The GroupBy node is used to filter a column and 2 rows (which is applicable in this case). Maybe you want to use The Column Filter and Row Filter nodes instead.

Charlie20 · March 6, 2020, 5:01pm

Thanx, how reliable is it the Palladian or any other addins to complement the Knime environment?

armingrudd · March 6, 2020, 5:10pm

I think Palladina and Selenium nodes are very special and helpful like other extensions in KNIME. I use many of them in production.

ipazin · March 9, 2020, 4:24pm

Hi there @Charlie20,

check here on more info about (Trusted) KNIME Extensions:
https://www.knime.com/community

Br,
Ivan

Saivinod · April 28, 2020, 5:53am

I am loving the Knime forum in every way. Here are some of my queries:

Can we parse Annual reports in PDF format which includes text, tables, diagrams. Sometimes the PDF is also having some security issues and watermark which hinders the parsing.
Can we parse and extract only English words in the dictionary and leave out Sanskrit language words and names of people.

Thank you in advance.
Sai

julian.bunzel · April 30, 2020, 8:22am

Hey @Saivinod,

welcome to the KNIME forum! I will try to answer your questions.

Yes, you can parse PDFs. I would recommend to use Tika Parser node, which allows you to extract the text and you can extract inline images to a specific folder. The images can then be read into KNIME by using the Image Reader node. Regarding security issues, I would say just try it out. It is possible to read password-encrypted PDFs, but I’m not sure if parsing images works if they are somehow protected.
This should also be possible, but not while reading the PDF. It’s only possible to read the whole PDF, but you could go for several preprocessing nodes afterwards. For example: Sentence Extraction -> Tika Language Detection -> Row filter to remove all sentences in Sanskrit or just use the Dictionary Replacer / Replacer node to remove words you don’t need.

Cheers,
Julian

Saivinod · May 1, 2020, 3:17pm

Thank you there. @julian.bunzel
Useful indeed.
Tika languare detector works are sentence level. Tried it.
I want at word to word level language detector. Any options?
One more query: Is there any way to check text similarity at Bi-gram with Documents

julian.bunzel · May 6, 2020, 11:50am

Hey @Saivinod,

currently, there is no dedicated option for word level language detection, but what you could do:
Use the Unique Term Extractor to get a set of all terms occurring in all documents. Afterwards you can use the Strings To Document node to convert each term to a single document and then use the Tika Language Detector again which will then try to detect the language for each word. I don’t know how reliable the outcome will be, since it’s way easier to do the detection on whole sentences, but it could be a good starting point. Then you could filter based on languages you want to remove from your original documents using the Row Filter on the Language column and afterwards the Stop Word Filter to remove the remaining words from your Documents.

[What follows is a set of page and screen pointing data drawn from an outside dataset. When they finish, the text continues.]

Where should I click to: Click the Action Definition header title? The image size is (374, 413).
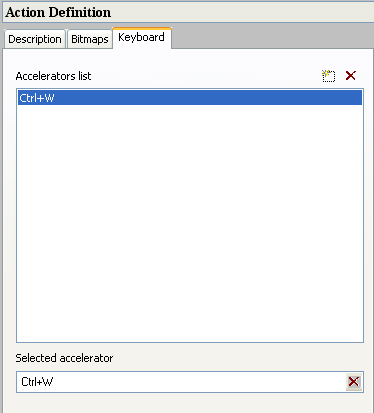(58, 12)
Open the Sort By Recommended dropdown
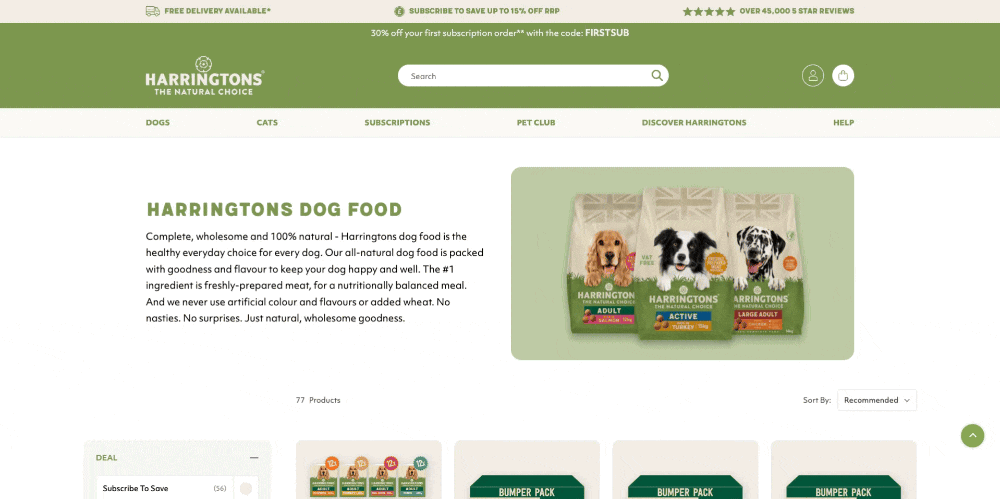 coord(877,400)
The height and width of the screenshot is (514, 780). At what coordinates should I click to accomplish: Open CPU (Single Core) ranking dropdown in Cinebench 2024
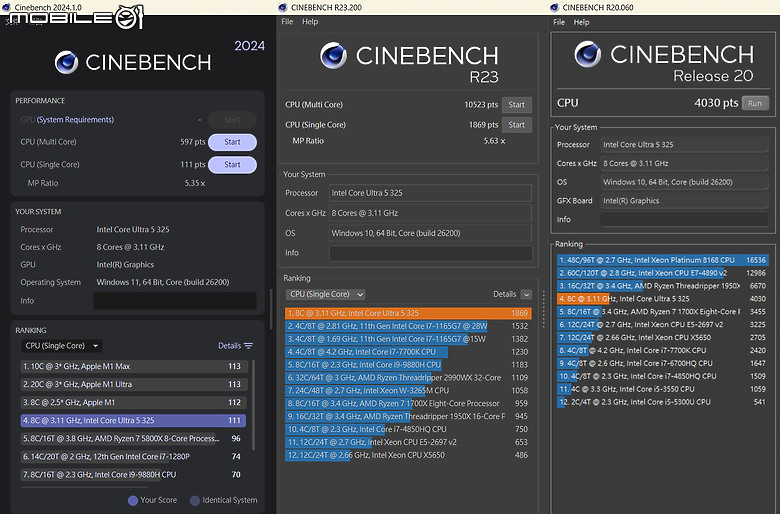(60, 346)
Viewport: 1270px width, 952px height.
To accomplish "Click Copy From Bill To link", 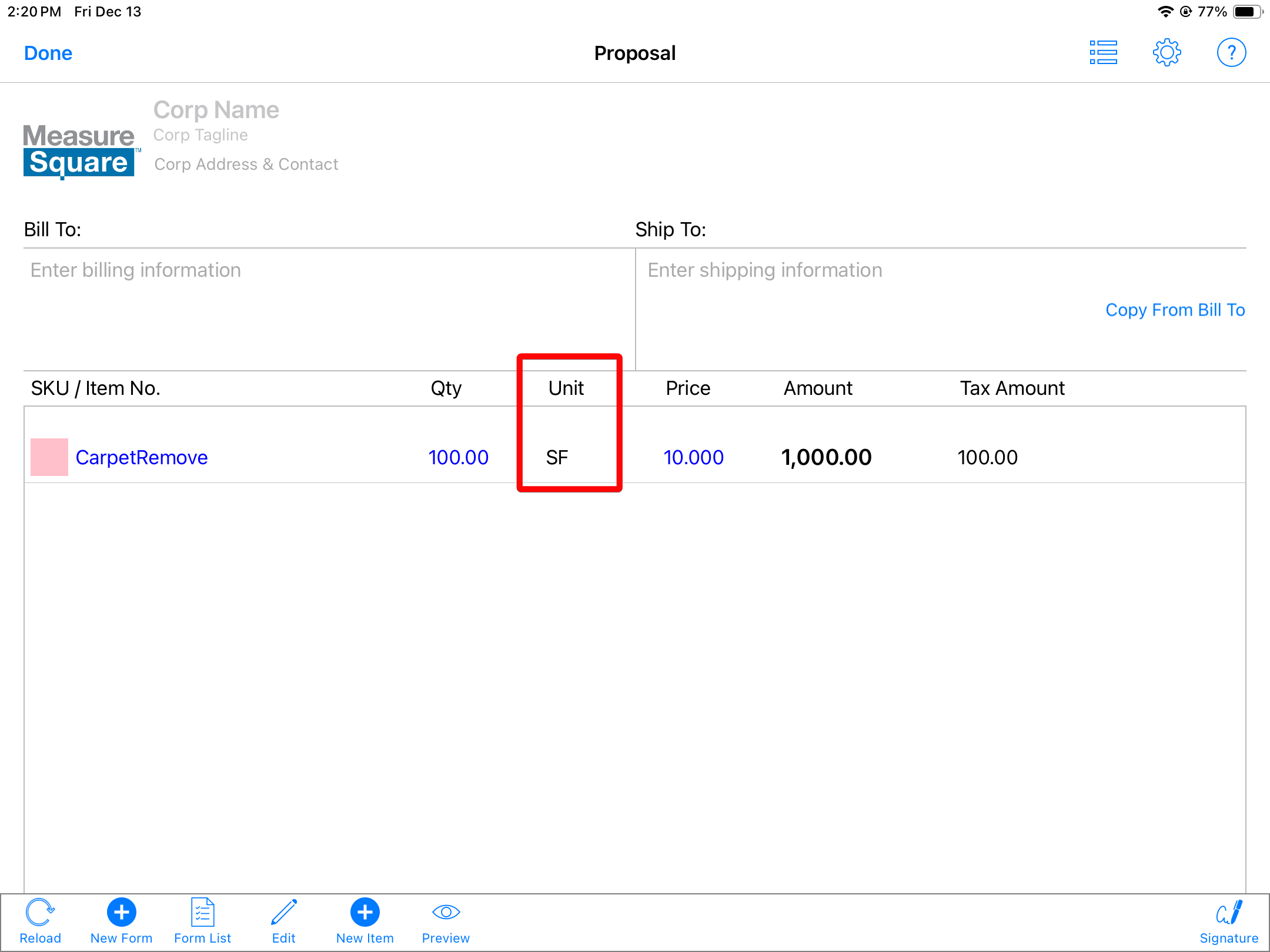I will pos(1175,310).
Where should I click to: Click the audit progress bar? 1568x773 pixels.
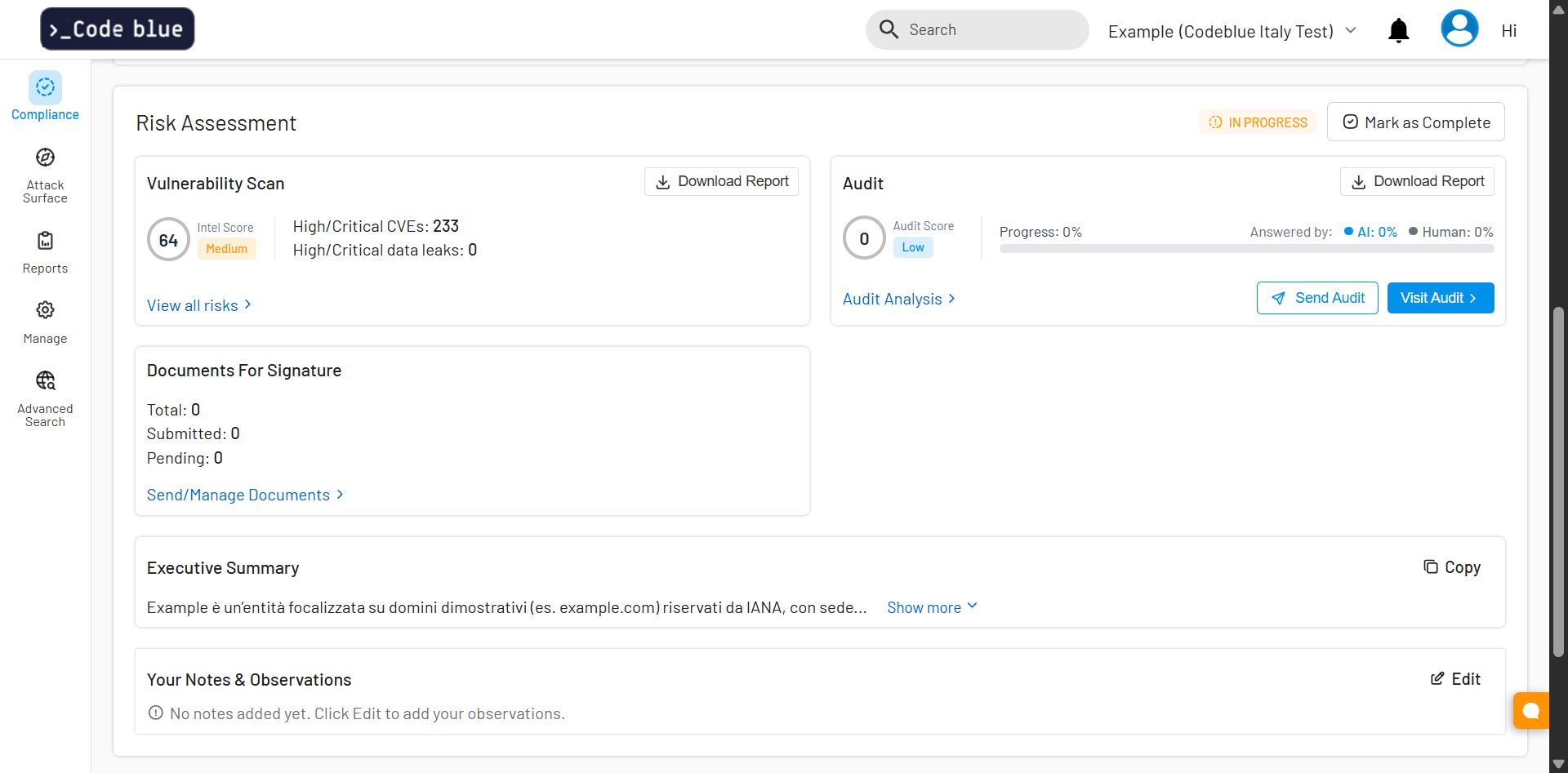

Bi-gram similarity: I recommend you to have a look at the NGram Creator node. It allows you to create n-grams on word and character level and as well counts the occurrences on sentence, document and corpus level. If you need every term as own column, there is also the Term Neighborhood Extractor which extracts the N-neighborhood for each term and creates a new column for each word. To calculate String distances you can use the String Distance node in combination with the Distance Matrix Calculate node.
This workflow might also be interesting for you: Fuzzy Matching of Strings.

Best,

Julian

Saivinod · May 9, 2020, 11:20am

@julian.bunzel That is useful for me. Term neighborhood extractor is a good node for NGram analysis.
I am trying something on cosines similarity and tanimoto similarity. The node description does not give me exact picture of the options available. Is there any video/workflow to see the implementation of this. Would be very useful. In that cosine distance 0 means - the documents are closest and 1 means farthest. Is that right?

julian.bunzel · May 15, 2020, 10:00am

Hey @Saivinod,

for cosine distance 1 means similar and 0 means dissimilar.

Best,
Julian

lichang · October 9, 2020, 7:16am

The greater the distance, the less similarity

system · April 9, 2021, 7:16pm

This topic was automatically closed 182 days after the last reply. New replies are no longer allowed.